Today's Western allies are inexperienced with such arrangements. Our representative democracy has made it easier for the people to express their will. A nuisance can be removed at the next election, while the ejected officeholder at least gets a pension. But it is hard to get rid of an unelected tyrant and hard also for us to help those oppressed by one. Transitions are unpleasant, too, for the hapless tyrant. Once a despot starts decelerating, he slides off all polite invitation lists. Little avail then are the chest full of medals and the seat on the United Nations Commission on Human Rights (normally a veritable club for abusers of human rights).
If you are Fernando Marcos of the Philippines, who may have rigged one too many elections and was ousted in the 1980s, you can hope to find a home in Hawaii, but you also will find that the law and the lawyers come right behind you.
Or consider the end of the sanguinary Idi Amin, who in the '60s and '70s self-promoted himself from assistant cook in the Ugandan militia to "His Excellency, President for Life, Field Marshal Al Hadji Idi Amin Dada, VC, DSO, MC, Lord of the Beasts of the Earth and Fishes of the Sea and Conqueror of the British Empire in Africa in General and Uganda in Particular," a title he may have obtained from an intense reading of the works of Evelyn Waugh. Eventually, his excellency was defeated and deposed. He found respite at first with his colleague Moammar Gadhafi, the "Brother Leader and Guide of Libya." Eventually he ended his days in the quiet confines of Saudi Arabia, unmissed and unremarked.
But remember that for a while, Idi Amin had been acceptable company at places like the U.N. So, too, these days, is Hugo Chavez of Venezuela, his chum in Iran, Mahmoud Ahmadinejad, and their Syrian confrere, Bashar Assad. In Yemen, Ali Abdullah Saleh might appreciate a plush escape route out of Sanaa about now, and one has to presume the same for the unelected but not-leaving Laurent Gbagbo of Ivory Coast.
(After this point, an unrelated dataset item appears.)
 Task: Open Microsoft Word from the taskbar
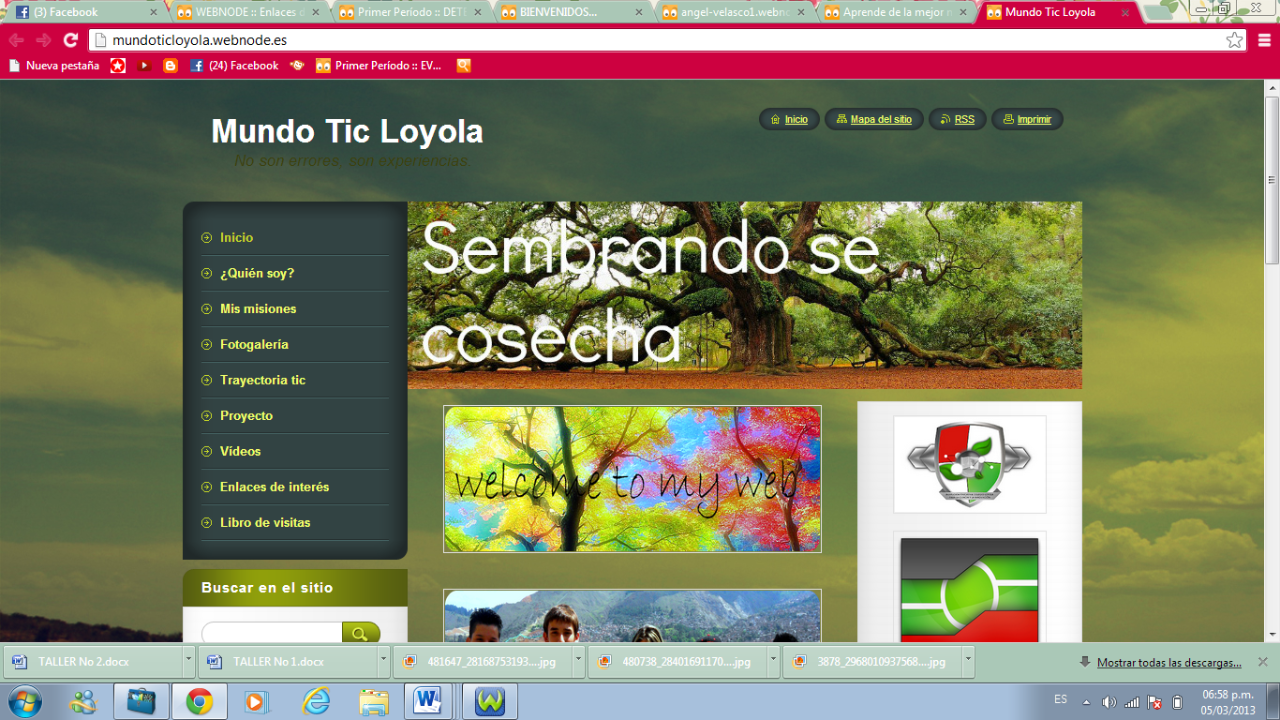[x=428, y=702]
In Libya, of course, the patron of "popular democracy," the man of many official costumes, Moammar Gadhafi, might be more willing to leave, too, if he had somewhere to go. Instead, he is going to kill a lot of people and waste a lot of U.S. and European ordnance.
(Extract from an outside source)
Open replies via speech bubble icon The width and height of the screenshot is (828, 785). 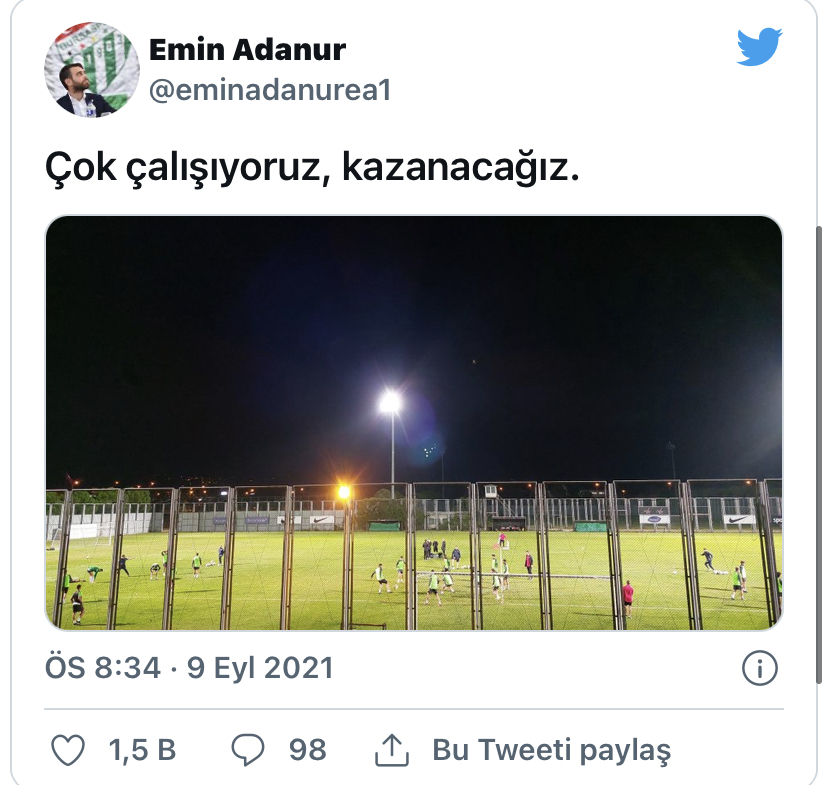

Where might a home for retired dictators - call it "Lost Horizons Estates" - fit in? South Florida certainly could use the luxury-housing purchases and tourism stimulus. After a visit to Disney World, people would be eager to see if they could run into Mr. Mubarak at Starbucks in Mizner Park in Boca Raton and catch a glimpse of Bashar Assad coming off the 18th hole at Royal Palm.
Better yet would be somewhere that doesn't care about bad publicity and can ignore persistent attorneys. A nice island in the Caribbean, like Cuba.
But then, where will the Castros go when their time is up?
A new era requires new ways to foster peaceful transition to free societies. The diplomats shouldn't stop with the case of Col. Gadhafi.
Bruce Chapman, president of Discovery Institute, is a former U.S. ambassador to the United Nations Organizations in Vienna.